Go over the data and keep only the lines that include "Confirm".

Data extract Block Start

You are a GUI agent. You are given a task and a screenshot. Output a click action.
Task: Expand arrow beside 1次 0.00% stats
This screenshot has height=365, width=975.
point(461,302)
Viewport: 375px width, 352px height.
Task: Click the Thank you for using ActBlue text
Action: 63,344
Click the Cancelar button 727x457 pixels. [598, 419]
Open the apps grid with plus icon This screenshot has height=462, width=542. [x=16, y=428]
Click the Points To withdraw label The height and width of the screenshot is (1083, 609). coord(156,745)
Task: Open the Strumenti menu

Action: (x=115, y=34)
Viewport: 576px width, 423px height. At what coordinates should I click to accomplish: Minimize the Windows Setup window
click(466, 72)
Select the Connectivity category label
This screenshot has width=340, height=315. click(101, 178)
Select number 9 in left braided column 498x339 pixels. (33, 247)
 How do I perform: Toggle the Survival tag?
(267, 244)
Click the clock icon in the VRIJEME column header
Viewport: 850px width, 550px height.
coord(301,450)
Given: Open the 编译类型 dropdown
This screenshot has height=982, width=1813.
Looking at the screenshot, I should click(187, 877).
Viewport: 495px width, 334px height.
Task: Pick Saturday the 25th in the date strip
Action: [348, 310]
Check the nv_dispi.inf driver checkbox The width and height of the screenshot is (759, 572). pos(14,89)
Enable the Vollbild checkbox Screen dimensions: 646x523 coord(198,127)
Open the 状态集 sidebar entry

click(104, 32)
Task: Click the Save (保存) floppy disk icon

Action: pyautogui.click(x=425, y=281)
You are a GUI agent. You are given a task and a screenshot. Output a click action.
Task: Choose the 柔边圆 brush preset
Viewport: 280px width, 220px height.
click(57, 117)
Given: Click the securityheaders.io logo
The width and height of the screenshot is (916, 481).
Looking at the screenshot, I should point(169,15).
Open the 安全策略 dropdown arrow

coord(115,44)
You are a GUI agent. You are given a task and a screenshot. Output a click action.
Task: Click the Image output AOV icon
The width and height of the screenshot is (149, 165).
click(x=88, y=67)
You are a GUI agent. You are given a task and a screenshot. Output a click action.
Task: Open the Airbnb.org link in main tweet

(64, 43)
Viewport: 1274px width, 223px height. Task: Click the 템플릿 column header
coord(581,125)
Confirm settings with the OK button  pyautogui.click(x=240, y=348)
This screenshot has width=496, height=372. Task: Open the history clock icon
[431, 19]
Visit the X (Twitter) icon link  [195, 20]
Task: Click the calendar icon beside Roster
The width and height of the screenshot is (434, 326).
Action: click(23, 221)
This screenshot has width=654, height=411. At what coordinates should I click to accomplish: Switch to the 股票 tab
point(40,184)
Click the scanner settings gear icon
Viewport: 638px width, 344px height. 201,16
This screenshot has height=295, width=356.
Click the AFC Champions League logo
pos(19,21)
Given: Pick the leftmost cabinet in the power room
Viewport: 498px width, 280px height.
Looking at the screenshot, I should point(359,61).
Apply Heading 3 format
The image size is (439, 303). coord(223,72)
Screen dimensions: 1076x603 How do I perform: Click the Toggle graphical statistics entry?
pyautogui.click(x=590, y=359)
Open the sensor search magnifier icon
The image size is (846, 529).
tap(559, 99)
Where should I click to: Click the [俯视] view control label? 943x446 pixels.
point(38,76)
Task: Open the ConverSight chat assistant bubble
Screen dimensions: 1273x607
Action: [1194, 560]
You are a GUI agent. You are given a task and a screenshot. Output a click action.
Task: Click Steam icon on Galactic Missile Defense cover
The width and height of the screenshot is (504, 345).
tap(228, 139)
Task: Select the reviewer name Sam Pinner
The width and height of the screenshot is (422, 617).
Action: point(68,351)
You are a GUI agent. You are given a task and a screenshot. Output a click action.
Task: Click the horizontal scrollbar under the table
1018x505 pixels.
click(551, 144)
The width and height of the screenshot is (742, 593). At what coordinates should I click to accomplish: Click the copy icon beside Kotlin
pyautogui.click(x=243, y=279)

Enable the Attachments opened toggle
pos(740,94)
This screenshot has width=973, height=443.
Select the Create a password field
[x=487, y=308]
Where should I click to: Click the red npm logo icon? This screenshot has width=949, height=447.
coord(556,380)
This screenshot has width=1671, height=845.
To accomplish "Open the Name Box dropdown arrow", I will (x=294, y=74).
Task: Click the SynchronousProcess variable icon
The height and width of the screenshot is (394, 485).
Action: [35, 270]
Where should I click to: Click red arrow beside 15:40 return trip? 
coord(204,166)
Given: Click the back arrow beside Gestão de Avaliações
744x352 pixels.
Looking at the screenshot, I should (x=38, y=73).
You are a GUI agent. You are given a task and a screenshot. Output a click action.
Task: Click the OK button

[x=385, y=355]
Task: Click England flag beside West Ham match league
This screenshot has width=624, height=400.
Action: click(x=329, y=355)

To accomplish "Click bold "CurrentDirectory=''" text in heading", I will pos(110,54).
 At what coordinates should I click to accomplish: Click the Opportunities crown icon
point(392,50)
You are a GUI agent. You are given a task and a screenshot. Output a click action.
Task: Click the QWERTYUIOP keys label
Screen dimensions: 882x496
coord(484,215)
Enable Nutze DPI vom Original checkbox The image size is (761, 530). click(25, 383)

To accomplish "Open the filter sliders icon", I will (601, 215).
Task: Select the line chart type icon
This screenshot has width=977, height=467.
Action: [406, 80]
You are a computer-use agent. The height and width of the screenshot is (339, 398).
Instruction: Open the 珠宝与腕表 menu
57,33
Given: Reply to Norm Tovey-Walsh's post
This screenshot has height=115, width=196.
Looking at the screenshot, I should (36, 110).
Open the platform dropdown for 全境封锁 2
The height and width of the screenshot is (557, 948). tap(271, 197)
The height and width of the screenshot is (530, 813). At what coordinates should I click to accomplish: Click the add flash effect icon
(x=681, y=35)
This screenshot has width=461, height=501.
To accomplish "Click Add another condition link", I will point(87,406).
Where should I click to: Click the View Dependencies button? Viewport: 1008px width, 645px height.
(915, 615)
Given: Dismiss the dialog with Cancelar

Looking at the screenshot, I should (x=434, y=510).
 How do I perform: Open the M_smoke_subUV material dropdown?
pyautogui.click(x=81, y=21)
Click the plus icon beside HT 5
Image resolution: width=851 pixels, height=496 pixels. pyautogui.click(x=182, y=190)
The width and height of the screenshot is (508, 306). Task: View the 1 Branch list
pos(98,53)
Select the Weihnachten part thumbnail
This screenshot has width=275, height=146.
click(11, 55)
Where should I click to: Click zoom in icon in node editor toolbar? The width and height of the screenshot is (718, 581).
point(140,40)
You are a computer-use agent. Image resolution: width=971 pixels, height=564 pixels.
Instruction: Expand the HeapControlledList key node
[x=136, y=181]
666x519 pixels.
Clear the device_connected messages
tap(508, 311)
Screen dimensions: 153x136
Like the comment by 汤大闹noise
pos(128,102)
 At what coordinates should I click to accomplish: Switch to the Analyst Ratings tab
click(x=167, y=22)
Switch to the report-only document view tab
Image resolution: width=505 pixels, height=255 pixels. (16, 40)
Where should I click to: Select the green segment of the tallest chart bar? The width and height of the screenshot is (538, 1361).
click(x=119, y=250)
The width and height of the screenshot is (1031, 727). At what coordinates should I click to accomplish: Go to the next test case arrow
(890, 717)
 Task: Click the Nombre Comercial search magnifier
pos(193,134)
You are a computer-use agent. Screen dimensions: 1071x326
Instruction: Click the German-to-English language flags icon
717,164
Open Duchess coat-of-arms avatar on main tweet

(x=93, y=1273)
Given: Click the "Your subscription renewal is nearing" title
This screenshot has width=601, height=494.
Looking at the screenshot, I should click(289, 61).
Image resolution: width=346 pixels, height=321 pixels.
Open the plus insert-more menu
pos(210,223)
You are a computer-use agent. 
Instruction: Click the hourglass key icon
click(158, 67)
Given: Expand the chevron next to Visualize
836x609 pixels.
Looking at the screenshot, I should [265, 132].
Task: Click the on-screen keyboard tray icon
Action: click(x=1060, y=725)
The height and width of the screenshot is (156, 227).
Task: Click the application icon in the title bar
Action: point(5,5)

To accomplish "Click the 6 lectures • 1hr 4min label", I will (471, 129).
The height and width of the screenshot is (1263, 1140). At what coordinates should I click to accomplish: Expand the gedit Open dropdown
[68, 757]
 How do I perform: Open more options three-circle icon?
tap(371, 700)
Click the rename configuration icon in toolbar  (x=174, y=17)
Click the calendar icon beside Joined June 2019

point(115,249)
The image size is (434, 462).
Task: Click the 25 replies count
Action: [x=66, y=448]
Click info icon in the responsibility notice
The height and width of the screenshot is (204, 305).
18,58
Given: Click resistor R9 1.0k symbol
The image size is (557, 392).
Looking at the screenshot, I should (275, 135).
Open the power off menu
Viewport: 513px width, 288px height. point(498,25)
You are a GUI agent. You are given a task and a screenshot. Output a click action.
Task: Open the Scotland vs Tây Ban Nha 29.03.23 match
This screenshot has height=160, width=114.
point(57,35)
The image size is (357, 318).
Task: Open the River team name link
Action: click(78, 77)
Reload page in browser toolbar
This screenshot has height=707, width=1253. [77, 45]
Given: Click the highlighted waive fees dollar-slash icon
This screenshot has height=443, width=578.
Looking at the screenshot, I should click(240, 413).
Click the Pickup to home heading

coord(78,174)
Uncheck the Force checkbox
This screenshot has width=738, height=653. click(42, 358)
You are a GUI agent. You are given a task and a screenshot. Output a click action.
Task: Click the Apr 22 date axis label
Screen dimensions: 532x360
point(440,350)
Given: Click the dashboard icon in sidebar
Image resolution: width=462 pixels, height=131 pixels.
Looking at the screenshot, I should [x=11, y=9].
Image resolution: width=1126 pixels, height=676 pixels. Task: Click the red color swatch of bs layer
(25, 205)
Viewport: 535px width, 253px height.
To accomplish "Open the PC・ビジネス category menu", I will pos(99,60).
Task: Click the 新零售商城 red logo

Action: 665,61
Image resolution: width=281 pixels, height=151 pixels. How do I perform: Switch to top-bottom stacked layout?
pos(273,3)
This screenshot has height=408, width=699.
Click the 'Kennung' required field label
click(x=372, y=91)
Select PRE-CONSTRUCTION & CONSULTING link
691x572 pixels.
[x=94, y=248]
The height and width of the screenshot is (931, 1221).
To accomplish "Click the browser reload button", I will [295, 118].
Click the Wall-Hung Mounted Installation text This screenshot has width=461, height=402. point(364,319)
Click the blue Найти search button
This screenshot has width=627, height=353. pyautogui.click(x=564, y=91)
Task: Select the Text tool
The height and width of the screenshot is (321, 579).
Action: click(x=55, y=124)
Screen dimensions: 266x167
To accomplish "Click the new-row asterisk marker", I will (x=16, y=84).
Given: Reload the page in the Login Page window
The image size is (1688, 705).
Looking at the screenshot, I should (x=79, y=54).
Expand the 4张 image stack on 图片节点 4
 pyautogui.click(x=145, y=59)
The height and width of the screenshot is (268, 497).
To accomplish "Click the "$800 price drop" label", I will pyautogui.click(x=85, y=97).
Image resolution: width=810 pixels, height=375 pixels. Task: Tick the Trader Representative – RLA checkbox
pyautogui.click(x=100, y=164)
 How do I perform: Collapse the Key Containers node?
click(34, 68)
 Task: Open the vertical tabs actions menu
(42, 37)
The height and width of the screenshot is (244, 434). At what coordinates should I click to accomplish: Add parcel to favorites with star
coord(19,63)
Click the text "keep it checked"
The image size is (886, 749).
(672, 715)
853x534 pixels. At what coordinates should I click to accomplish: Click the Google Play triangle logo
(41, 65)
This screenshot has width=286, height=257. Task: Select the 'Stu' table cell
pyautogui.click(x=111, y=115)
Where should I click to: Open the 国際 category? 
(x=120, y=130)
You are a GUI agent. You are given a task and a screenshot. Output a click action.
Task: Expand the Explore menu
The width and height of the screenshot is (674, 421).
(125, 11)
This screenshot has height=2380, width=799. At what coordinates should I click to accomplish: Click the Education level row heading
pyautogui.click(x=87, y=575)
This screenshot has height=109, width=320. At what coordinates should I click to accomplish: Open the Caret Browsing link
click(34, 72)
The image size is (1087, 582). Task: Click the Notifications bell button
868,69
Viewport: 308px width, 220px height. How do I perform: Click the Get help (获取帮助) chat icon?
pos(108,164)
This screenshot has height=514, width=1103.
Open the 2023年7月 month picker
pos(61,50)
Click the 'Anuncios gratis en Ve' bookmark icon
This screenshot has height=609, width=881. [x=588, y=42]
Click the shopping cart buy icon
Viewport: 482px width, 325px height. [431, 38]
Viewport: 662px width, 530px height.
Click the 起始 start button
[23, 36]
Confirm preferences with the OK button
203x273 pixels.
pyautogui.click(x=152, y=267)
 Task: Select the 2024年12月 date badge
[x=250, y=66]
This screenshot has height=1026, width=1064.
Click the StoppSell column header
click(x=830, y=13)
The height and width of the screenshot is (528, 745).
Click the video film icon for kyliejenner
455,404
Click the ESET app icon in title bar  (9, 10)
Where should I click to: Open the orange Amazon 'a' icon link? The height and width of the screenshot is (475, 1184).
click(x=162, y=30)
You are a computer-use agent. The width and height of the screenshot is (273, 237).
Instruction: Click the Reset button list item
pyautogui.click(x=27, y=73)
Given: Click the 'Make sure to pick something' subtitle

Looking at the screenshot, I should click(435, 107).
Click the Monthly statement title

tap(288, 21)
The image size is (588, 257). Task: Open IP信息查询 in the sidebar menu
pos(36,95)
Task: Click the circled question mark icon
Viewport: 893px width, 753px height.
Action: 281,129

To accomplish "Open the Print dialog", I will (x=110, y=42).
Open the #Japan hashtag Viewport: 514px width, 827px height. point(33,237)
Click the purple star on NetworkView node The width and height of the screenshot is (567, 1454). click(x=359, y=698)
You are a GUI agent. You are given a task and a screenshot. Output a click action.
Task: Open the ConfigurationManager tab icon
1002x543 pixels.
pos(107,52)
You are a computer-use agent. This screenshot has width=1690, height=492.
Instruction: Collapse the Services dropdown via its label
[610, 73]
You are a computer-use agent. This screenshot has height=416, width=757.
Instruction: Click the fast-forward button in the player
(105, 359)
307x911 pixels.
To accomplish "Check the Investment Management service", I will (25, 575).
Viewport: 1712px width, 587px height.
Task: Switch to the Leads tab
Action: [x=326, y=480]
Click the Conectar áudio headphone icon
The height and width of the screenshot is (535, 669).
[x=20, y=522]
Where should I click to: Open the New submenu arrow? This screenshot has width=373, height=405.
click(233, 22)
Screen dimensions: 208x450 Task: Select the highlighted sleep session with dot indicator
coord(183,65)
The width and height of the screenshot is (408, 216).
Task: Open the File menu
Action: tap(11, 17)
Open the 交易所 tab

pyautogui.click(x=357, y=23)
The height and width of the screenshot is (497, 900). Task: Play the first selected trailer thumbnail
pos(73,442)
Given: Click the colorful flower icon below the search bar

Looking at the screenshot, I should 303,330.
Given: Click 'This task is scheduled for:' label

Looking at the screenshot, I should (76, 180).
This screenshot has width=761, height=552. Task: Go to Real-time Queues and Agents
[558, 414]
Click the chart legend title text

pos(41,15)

Data extract Block End

Exercise answer —
Confirm settings with the OK button  pyautogui.click(x=240, y=348)
Confirm preferences with the OK button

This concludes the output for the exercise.